For starters, Estonian seems to have split these clusters: nugis, sügis. A similar but not quite equivalent effect can be seen in Finnish nois, syys (implying older *noɣis, *süɣüs; though the latter also exists as syksy). If palatal consonants are supposed to coalesce with plain ones in Finnic, this cannot really be attributed to the original palatalization, since *ks holds up perfectly well: *suksə "ski" → Es. suks, *mëksa "liver" → Es. maks.
I could propose that there was a development *kś → *kjs → *kis or something along these lines, but this seems to go deeper than that. In Udmurt, these roots show up as /niź/ and /siźɨĺ/, both with a voiced sibilant, and /i/ in place of expected /ɨ/. Out of line in exactly parallel ways — doesn't seem this could be wholly accidental. (Compare *ńulka → /ńɨl/ "fir", or *oksa → /us/ "branch".) At least the first effect hints at the PU roots rather having had a structure something like *CVkəśə, with usual medial voicing + later loss of *g in Permic. There is a slim chance this could be related to the irregular vocalism too, though *lukə(-nta) → /lɨd/ "number" suggests that probably not.
A third issue with these Udmurt reflexes is both of them having an initial non-palatal consonant. In the case of "autumn", Mansi *tüks and Hungarian ősz apparently speak for this being original; Samic *čëkčë, Mordvinic *śokś and Khanty *söɣəs should probably be explained as long-range assimilation to the 2nd sibilant. With "sable", this gets harder: even the closely related Komi has /ńiź/, and similarly Hungarian nyuszt ("marten"), Mansi *ńoks, Khanty *ńoɣəs. There is apparently Forest Nenets /noxo/ with no palatalization, yet of low evidential value since this means "arctic fox" and lacks any other Samoyedic cognates. Regardless, there is no particular obstacle for assuming an assimilation *n-ś → *ń-ś for Komi + Ugric. The only potential counterexamples I can find is a word for "to knead", something like *nänś-, only found in Mari and Udmurt; and a word for "very", something like *nanś-, only found in Komi and Hungarian. Both seem like prime candidates for being of later than PU origin.
Back to the original issue, the Mansi reflexes having *-ks is not 100% expected either, for that matter. *siɣs "gull", compareable to Finno-Samic *śäkśə "osprey" seems to show the usual East Uralic development *-kC- → *-ɣ(ə)C-. Yet this is irregular in the "wrong direction"; as in Permic, we'd expect *-kəś- to be more conductiv for lenition of *k, not less! It's possible this is not a PU bird name after all, but two independant onomatopoetic coinages, and that *-kś- → *ks is regular for Mansi.
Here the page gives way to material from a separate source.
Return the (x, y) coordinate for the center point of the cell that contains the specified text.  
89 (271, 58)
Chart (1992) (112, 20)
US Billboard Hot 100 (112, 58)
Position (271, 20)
There are other cases as well where Khanty has lenited *-k- but Mansi has not, at least Kh *eeɣət- ~ Ms *jäkt- "to chop". These all seem to go back to an original cluster though — it's not clear if a trisyllabic root would work.
Assuming -kəś- has other problems too. In Mordvinic too a structure like this should undergo medial voicing, to yield something like **śügəźə→ **śej(ə)ź.
The situation appears to be one where Permic and Finnic point to one thing, while the rest of the family points to another. A last-resort idea that comes to mind is inter-family loaning… F → P loans are a known thing. What if there indeed was a Finnic development something along the lines *kś → *kjs, then this got into Permic? This would seem to even explain the vowel in "autumn", as a substitute for the *ü that still persisted as a front vowel in Finnic. This is of zero help for the "sable" case though where the vowel has gone from *u → *ɨ → /i/, and it's also very unclear how would palatalization still carry over here? How vexing.